## Material for the task
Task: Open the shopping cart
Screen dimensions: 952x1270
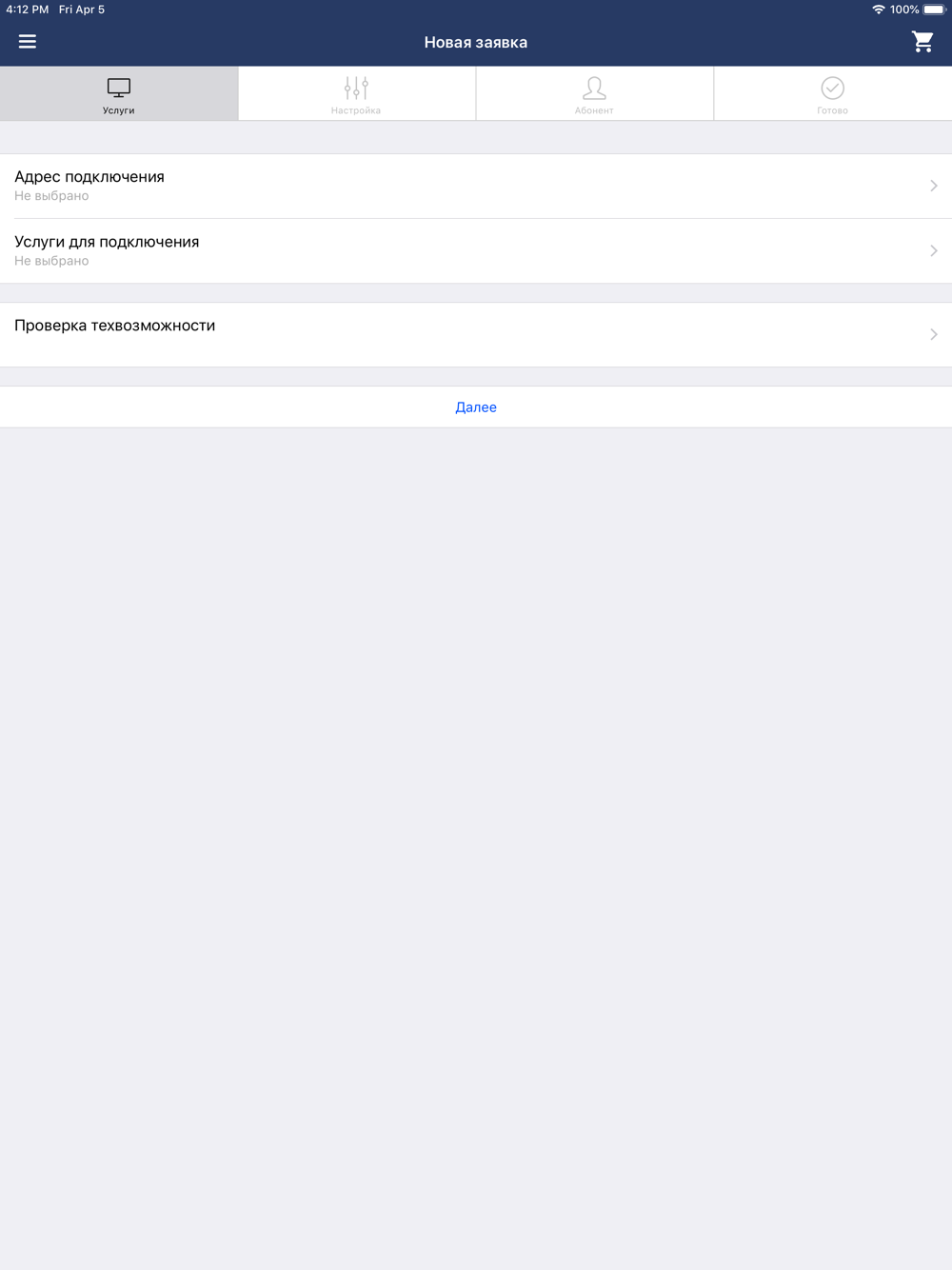Action: [x=922, y=42]
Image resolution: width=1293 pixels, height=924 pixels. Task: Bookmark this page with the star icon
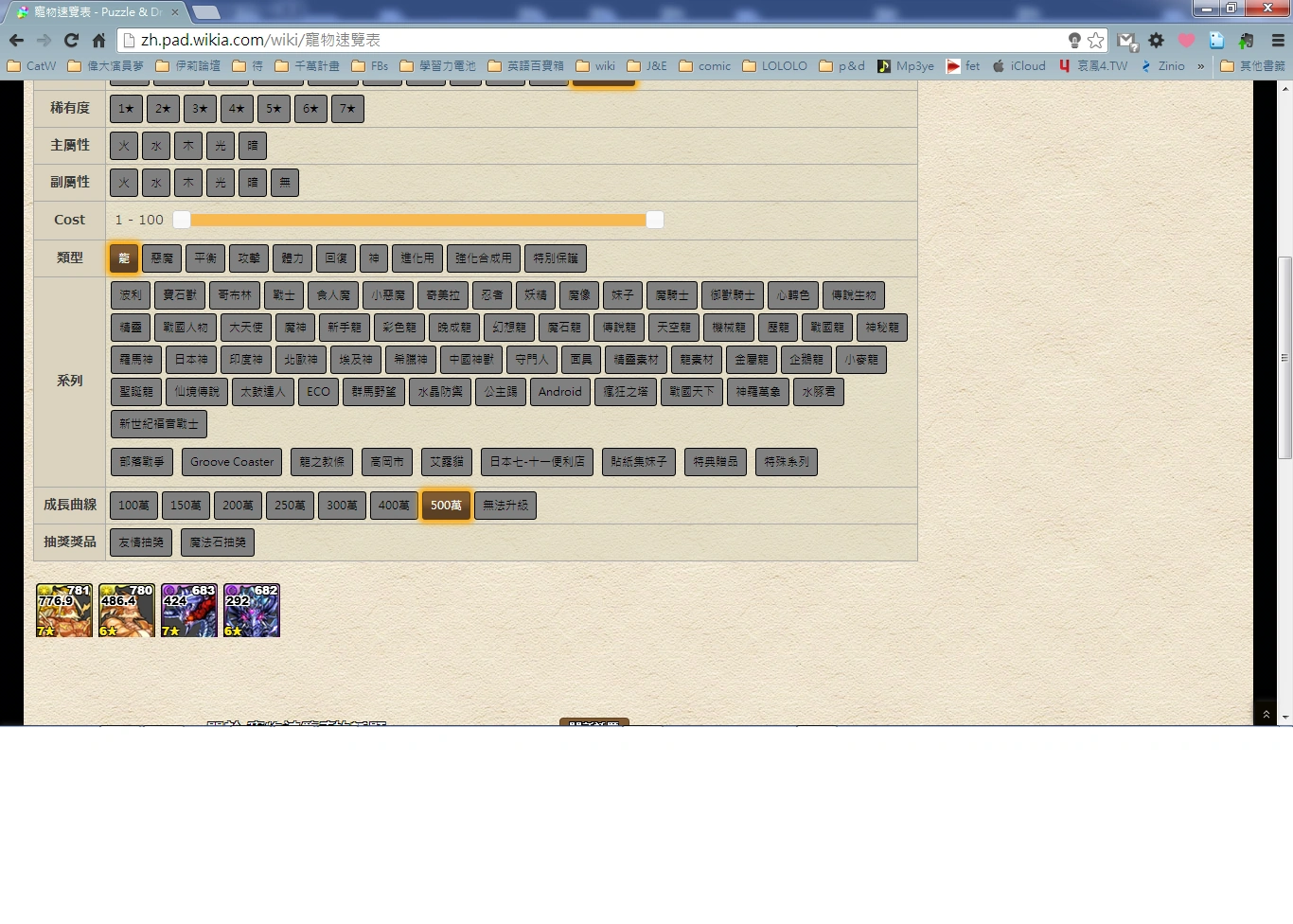(x=1096, y=40)
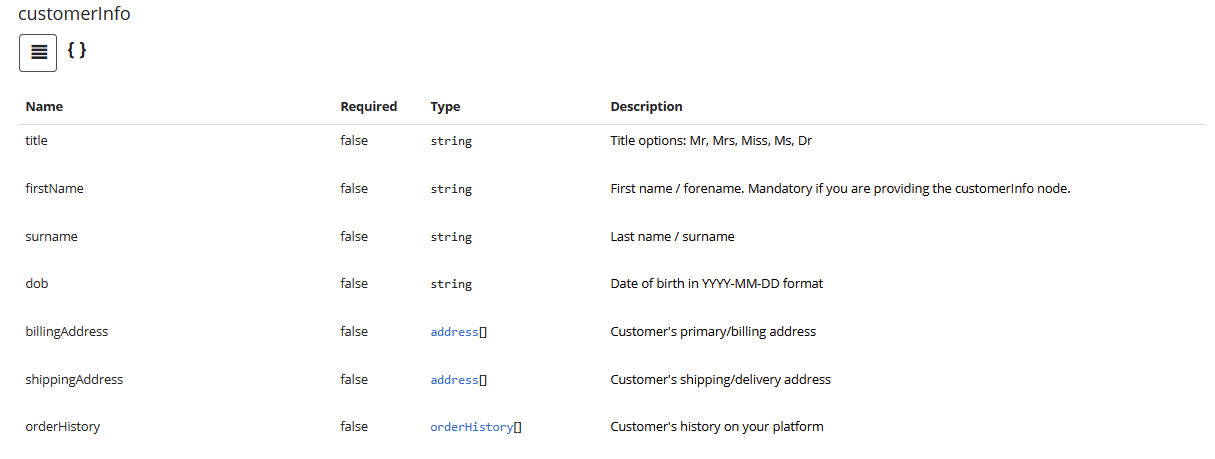This screenshot has width=1215, height=459.
Task: Click the Type column header
Action: click(445, 107)
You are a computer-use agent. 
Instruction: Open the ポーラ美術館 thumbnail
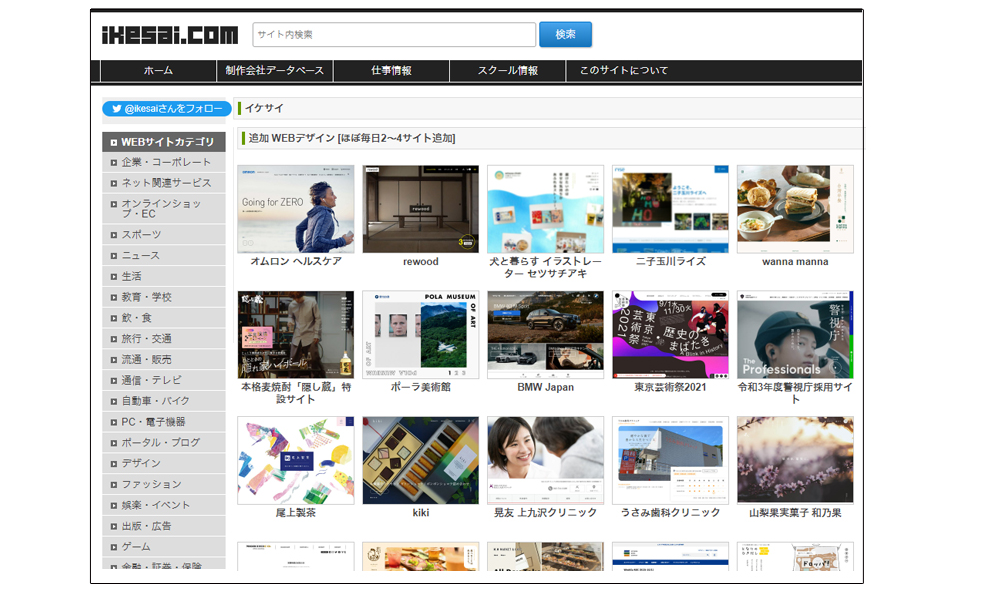420,335
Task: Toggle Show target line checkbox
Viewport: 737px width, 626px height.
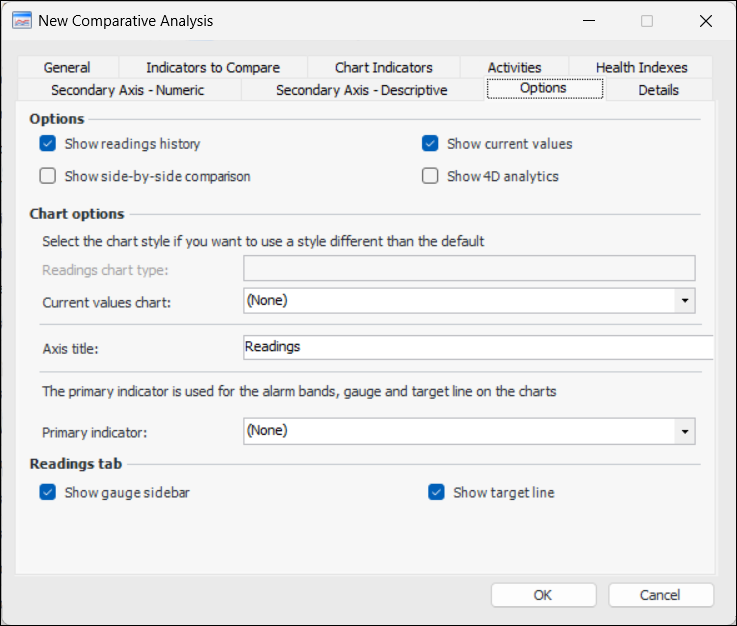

## Directions
Your copy should hold exactly the lines from the one that contains "Image resolution: width=1293" through the final line of the data, both ends included, and no pictures.

## Response area
Image resolution: width=1293 pixels, height=924 pixels. Task: Bookmark this page with the star icon
(x=1096, y=40)
This screenshot has width=1215, height=459.
Task: Click the Type column header
Action: click(445, 107)
You are a computer-use agent. 
Instruction: Open the ポーラ美術館 thumbnail
420,335
Task: Toggle Show target line checkbox
Viewport: 737px width, 626px height.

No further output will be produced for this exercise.